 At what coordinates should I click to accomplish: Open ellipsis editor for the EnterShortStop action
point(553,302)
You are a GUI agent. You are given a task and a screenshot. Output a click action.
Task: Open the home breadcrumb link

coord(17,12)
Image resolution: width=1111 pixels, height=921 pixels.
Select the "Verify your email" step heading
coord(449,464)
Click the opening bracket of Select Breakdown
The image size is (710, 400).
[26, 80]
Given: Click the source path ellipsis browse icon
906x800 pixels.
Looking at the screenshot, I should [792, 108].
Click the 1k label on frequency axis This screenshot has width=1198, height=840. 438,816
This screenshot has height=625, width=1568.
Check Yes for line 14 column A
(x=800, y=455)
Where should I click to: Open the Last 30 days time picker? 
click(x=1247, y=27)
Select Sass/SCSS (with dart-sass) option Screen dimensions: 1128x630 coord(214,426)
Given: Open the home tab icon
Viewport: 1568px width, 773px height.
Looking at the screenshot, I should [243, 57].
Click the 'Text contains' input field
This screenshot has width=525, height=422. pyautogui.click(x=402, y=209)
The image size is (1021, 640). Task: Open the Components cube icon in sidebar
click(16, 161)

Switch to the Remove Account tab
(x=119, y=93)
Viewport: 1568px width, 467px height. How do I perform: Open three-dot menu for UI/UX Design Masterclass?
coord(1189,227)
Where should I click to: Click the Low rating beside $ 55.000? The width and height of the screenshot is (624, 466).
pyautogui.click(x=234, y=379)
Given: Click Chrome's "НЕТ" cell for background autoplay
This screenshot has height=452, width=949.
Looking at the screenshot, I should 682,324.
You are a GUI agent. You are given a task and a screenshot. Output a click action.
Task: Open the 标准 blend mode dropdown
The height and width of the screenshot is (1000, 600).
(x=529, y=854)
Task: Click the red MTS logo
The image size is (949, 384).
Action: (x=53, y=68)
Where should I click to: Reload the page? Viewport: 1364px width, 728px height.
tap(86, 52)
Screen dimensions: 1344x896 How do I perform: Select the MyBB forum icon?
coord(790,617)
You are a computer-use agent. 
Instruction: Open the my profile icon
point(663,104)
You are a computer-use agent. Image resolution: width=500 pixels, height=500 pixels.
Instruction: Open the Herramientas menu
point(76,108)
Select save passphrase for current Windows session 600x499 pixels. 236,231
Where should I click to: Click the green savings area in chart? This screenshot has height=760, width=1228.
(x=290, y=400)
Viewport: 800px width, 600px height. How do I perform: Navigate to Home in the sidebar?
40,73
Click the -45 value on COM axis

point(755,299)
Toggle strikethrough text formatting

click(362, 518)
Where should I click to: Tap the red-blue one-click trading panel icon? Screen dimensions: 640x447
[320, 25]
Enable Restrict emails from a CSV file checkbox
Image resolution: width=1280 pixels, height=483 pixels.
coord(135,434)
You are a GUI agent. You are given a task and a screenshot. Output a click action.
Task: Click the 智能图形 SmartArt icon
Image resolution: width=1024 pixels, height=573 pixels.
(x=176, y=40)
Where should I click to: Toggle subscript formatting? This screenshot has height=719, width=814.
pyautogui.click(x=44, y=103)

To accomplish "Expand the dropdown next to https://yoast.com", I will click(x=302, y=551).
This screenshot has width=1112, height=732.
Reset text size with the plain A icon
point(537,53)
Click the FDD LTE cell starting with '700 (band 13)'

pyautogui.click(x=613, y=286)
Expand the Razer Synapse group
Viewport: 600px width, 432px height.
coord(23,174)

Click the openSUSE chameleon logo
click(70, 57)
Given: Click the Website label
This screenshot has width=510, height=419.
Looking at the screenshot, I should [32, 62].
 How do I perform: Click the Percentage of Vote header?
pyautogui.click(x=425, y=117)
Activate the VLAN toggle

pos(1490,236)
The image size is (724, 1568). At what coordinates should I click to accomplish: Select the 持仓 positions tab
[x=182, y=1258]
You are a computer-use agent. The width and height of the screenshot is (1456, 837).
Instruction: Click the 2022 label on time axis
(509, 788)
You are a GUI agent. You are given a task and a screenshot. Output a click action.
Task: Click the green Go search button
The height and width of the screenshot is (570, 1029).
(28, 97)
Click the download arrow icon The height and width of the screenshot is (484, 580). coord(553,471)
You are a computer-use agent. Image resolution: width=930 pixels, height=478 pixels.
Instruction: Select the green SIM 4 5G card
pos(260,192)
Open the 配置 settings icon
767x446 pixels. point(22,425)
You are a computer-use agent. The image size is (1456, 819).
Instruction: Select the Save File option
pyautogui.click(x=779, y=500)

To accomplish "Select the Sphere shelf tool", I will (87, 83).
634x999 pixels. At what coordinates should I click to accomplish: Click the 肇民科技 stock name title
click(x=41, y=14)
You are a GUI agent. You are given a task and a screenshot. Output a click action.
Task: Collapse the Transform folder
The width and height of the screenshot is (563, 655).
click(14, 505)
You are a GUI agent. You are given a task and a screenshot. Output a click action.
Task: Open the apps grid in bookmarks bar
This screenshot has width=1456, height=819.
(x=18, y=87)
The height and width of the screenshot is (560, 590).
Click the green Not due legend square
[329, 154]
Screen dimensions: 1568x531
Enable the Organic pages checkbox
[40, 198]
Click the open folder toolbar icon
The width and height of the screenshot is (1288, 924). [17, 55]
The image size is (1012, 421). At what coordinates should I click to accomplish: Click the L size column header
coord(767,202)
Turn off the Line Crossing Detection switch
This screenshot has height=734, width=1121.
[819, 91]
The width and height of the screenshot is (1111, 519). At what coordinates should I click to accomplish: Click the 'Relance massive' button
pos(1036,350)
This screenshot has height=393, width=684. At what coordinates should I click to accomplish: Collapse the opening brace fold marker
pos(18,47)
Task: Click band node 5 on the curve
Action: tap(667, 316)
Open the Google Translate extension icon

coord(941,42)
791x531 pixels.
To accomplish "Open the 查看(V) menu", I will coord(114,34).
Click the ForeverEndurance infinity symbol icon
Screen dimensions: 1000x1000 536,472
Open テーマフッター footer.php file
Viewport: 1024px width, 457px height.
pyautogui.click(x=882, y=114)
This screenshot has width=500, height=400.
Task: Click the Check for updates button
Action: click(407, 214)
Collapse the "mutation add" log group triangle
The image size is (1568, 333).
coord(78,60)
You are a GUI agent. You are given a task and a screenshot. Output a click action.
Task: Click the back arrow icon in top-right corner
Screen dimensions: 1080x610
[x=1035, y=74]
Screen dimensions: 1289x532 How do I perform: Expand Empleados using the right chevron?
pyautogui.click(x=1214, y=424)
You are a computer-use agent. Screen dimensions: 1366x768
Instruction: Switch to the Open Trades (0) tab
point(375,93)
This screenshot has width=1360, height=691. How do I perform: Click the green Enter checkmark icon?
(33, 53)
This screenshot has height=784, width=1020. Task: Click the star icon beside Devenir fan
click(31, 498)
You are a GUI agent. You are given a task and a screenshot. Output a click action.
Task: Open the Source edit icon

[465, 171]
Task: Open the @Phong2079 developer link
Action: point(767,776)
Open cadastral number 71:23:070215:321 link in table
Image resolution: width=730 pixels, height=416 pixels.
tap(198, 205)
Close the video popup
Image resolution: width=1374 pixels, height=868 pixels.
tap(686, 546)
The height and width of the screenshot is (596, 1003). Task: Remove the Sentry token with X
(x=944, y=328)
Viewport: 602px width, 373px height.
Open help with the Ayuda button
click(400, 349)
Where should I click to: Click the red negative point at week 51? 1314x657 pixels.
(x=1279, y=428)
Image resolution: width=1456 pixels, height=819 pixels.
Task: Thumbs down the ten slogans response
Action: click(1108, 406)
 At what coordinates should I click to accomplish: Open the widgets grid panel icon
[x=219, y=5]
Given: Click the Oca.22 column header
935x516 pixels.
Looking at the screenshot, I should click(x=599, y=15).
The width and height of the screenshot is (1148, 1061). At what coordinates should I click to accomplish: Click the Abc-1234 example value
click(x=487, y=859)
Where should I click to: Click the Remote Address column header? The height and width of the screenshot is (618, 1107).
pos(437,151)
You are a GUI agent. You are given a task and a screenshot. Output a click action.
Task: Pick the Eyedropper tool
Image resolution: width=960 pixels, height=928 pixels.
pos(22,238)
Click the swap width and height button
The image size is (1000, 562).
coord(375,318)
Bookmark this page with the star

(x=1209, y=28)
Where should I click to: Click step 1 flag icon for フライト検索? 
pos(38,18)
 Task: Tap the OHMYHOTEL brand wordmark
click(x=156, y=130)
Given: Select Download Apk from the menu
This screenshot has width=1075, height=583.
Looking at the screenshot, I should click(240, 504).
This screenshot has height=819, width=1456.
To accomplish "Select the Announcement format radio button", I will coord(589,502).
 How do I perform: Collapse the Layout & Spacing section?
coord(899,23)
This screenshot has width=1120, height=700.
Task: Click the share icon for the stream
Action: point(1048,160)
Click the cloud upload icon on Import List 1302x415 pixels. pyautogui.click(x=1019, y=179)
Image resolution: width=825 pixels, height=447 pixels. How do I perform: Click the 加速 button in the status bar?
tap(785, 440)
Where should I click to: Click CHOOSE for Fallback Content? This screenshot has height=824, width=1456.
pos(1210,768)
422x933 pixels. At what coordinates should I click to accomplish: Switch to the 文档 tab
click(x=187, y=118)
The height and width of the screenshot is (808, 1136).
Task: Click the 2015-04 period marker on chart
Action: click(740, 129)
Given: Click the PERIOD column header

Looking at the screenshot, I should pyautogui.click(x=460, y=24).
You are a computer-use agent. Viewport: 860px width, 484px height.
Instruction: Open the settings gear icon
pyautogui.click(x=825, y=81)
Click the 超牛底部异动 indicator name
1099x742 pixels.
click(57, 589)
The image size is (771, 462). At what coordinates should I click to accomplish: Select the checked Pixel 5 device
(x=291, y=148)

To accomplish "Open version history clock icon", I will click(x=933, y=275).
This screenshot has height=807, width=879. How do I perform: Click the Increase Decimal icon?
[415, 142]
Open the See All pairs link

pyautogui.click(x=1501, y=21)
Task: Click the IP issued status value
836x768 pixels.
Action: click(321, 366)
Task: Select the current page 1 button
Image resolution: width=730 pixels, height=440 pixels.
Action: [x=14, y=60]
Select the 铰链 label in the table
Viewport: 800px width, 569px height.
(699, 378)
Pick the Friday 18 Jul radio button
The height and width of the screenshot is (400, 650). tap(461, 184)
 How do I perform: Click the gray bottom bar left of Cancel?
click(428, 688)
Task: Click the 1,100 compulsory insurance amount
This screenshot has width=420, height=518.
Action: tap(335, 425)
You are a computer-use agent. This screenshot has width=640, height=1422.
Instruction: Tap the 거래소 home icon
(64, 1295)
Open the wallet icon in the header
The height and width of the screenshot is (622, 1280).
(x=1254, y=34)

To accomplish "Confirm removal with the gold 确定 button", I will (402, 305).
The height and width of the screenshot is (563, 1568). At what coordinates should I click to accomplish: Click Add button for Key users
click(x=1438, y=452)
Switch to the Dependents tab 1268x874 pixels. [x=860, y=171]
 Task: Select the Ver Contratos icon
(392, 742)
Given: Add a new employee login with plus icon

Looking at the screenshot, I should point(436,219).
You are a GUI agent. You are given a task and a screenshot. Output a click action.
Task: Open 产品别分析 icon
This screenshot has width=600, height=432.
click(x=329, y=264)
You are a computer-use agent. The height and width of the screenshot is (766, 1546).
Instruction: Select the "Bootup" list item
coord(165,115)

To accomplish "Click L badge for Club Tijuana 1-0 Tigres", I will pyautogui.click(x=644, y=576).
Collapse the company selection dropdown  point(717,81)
# # #
▶ Exercise
Using the records above, give the number of lines in which the word "table" occurs, and nothing else.

▶ Response to the exercise
2